No baseline differences in sensory or motor conduction velocities were observed between recipients of WT or RAGE-null bone marrow in the nondiabetic or diabetic states (Fig. 5K and L). 21 days postcrush, in the diabetic state, WT mice reconstituted with WT bone marrow revealed a significant reduction in both sensory and motor conduction velocities (Fig. 5M, P < 0.05; and Fig. 5N, P < 0.001).
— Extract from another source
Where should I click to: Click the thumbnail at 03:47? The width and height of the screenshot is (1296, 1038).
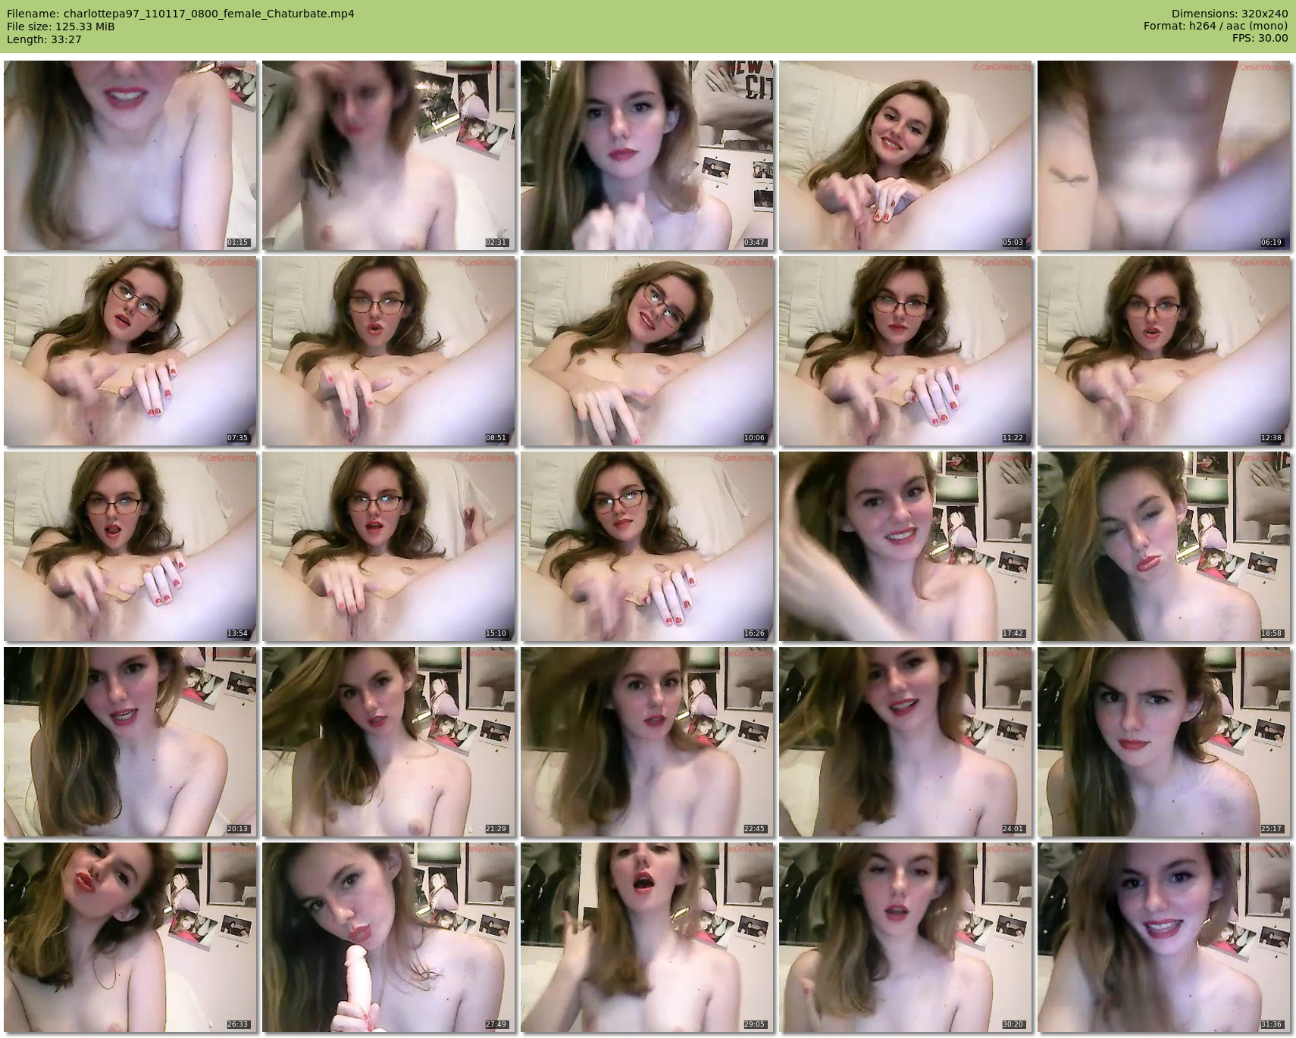click(x=647, y=155)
Whereas there were no differences between conduction velocities in WT recipients of WT compared with RAGE-null bone marrow in the nondiabetic state, there was a trend toward higher sensory nerve conduction velocity in diabetic RAGE-null mice compared with diabetic WT mice (Fig. 5M) and a statistically significant increase in motor conduction velocity in WT diabetic recipients receiving RAGE-null compared with WT bone marrow (Fig. 5N; P < 0.05).
Macrophage infiltration in sciatic nerve tissue postcrush: effect of RAGE expression in bone marrow.
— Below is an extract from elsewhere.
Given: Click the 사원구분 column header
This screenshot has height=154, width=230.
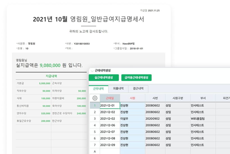Looking at the screenshot, I should (177, 98).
We then probed the effect of RAGE expression in the bone marrow on macrophage infiltration postcrush (Fig. 6A–E). Whereas in the nondiabetic state there was no effect of bone marrow RAGE expression on the numbers of F4/80-positive cells per ROI on the crush side (Fig. 6E, left), a significantly higher number of F4/80-positive macrophages was observed in WT nondiabetic recipients of RAGE-null compared with WT bone marrow in the perineurium (Fig. 6E, right; P < 0.01). In the diabetic state, on both the crush side and the perineurium, diabetic recipients of RAGE-null compared with WT bone marrow displayed significantly higher numbers of macrophages (Fig. 6E, left and right; P < 0.01 and P < 0.05, respectively). At baseline without crush, there were no significant differences in macrophages in sciatic nerve tissue among all groups (Supplementary Fig. 4).
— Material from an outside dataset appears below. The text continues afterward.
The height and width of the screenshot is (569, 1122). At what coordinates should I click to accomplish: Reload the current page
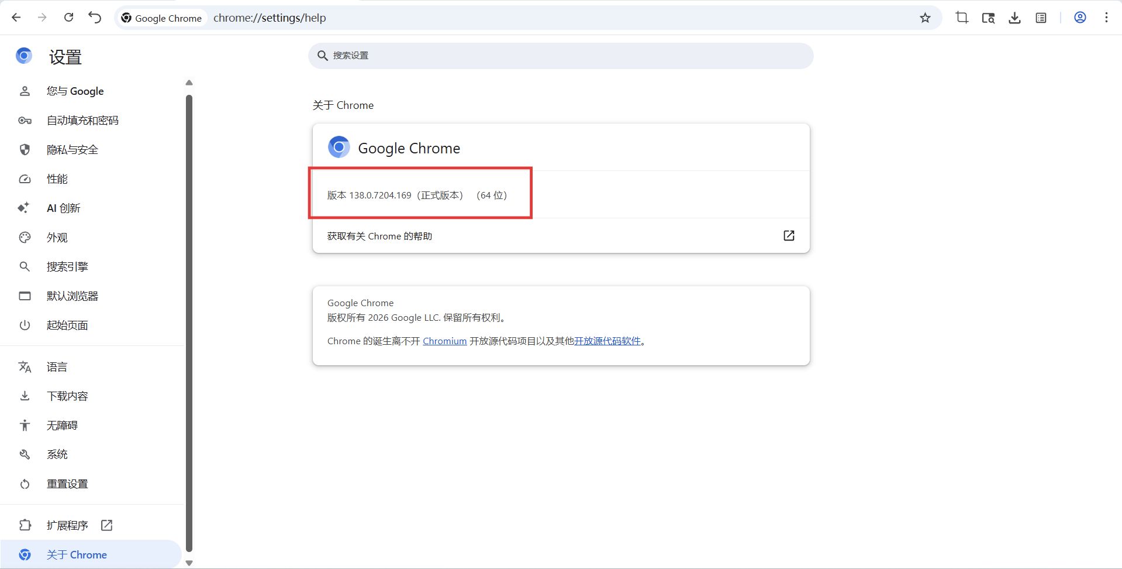68,18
Next, we tested the percentage of F4/80-positive macrophages double-stained for M1 markers. The percentage of CD86+ and percentage of iNOS+ macrophages did not differ between diabetic compared with nondiabetic WT recipient mice receiving WT donor bone marrow. The percentage of CD86+ and the percentage of iNOS+ macrophages were significantly higher in WT diabetic recipients receiving RAGE-null compared with WT donor bone marrow (Fig. 6F; P < 0.05).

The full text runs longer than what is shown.